1636 The Viennese Waltz – Snippet 48

It had become a matter of increasing worry over the last few months only partly ameliorated by getting into the exports trade. They were now shipping goods manufactured in Vienna up- and downriver, but that was not enough to cover their raw material costs. And even with their labor-saving machines making the goods, production still took labor. And labor had to be paid. “Look, Mom, Sarah is pretty good at the financial stuff. That’s why Coleman Walker hired her, in spite of the fact that she is a woman and, in his eyes, still a kid. Maybe she can help. And the Barbies are doing real good in the USE. I can raise some money from them if I have to. We’ll work something out.” Hayley wasn’t real sure whether she was trying to convince her mom or herself. And in either case, she didn’t feel like she had done a great job.
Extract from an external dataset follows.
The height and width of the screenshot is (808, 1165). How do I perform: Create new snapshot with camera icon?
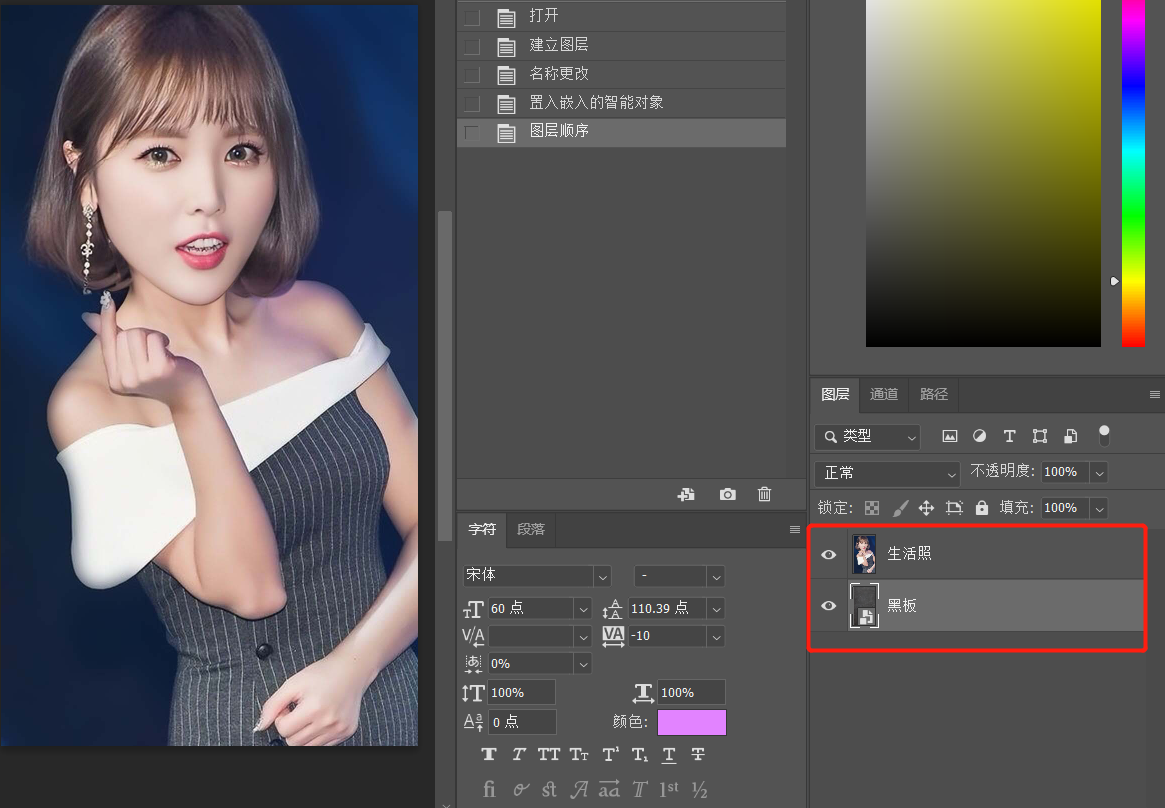(x=727, y=494)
Jack Pfeifer’s Office, Race Track City

Jack Pfeifer was worried too. As the lawyer for SFIC, he was aware of the amount of debt that SFIC was owed and he was increasingly concerned that it was going to be unpaid. If the Sanderlins and Fortneys wanted to, they could probably put two or three percent of the population of Vienna in debtor’s prison. It was mostly small amounts of debt per individual, but no amount was small if it was more than someone could pay.
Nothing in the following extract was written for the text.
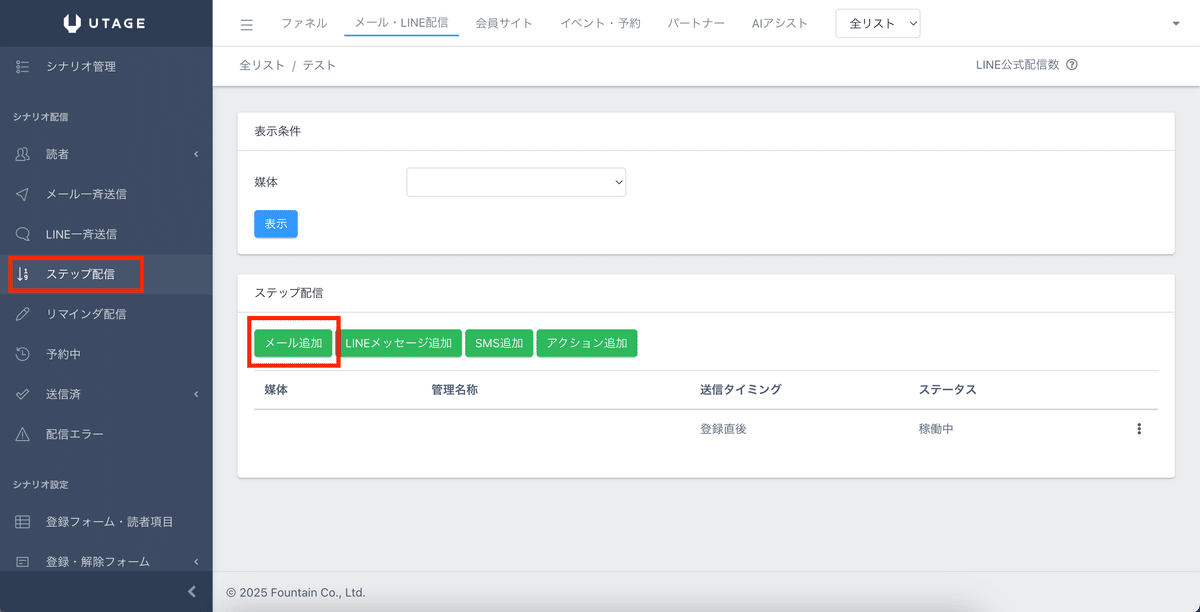Select the 送信済 checkmark icon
He pulled another form from the pile and checked the name, number and the amount against his records. Three pairs of socks and a kerchief. He shook his head. The man who had bought them worked on the canal project and was probably going to lose his job in another month when the canal was done. Then where was he going to get the money to pay this off? Jack sighed. He really needed to get a clerk to handle this, especially since it was checking what Mrs. Fortney or Mrs. Sanderlin had already done.

Krause Rooms, Vienna

“I got dinner, Maria,” Adam Krause told his wife.

She looked worried. “They took your note again?”
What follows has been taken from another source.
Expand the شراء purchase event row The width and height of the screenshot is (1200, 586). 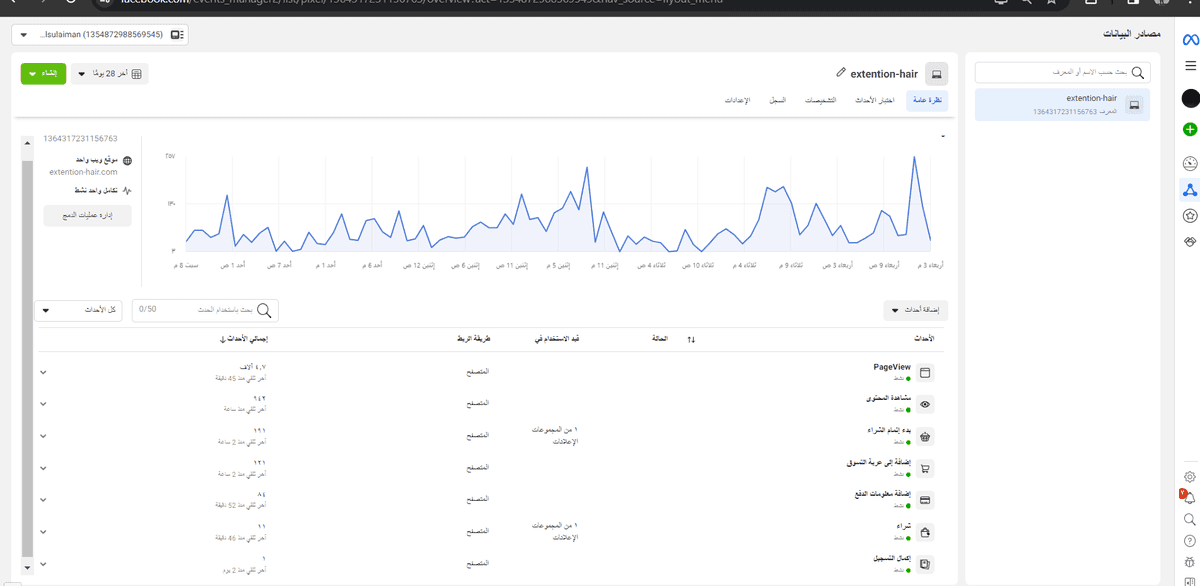click(x=43, y=532)
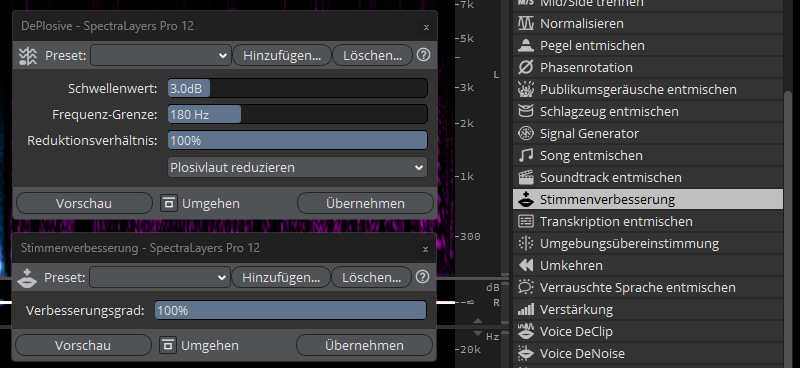Click the Schwellenwert slider bar
This screenshot has width=800, height=368.
(x=297, y=88)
“Yes, no trouble.” His boots were muddy from a day behind a Fresno scraper, building the canal that would connect the Danube with Race Track City, and his wife helped out by working as a maid in the apartment block they lived in. They were getting by better, in fact, than they had for the last several years. But they were terrified about what would happen when the canal was finished and they lost his income. “It’s all right. I’ll find something. I am a good worker and I learn quick. Herr Fortney said so himself.” Adam put all the confidence he could in that statement, and his Maria seemed to accept it.

It was a grand canal too. Wide and deep, lined with stone and mortar. Adam suspected that they were making it grander than they had to, just as a way of keeping people working.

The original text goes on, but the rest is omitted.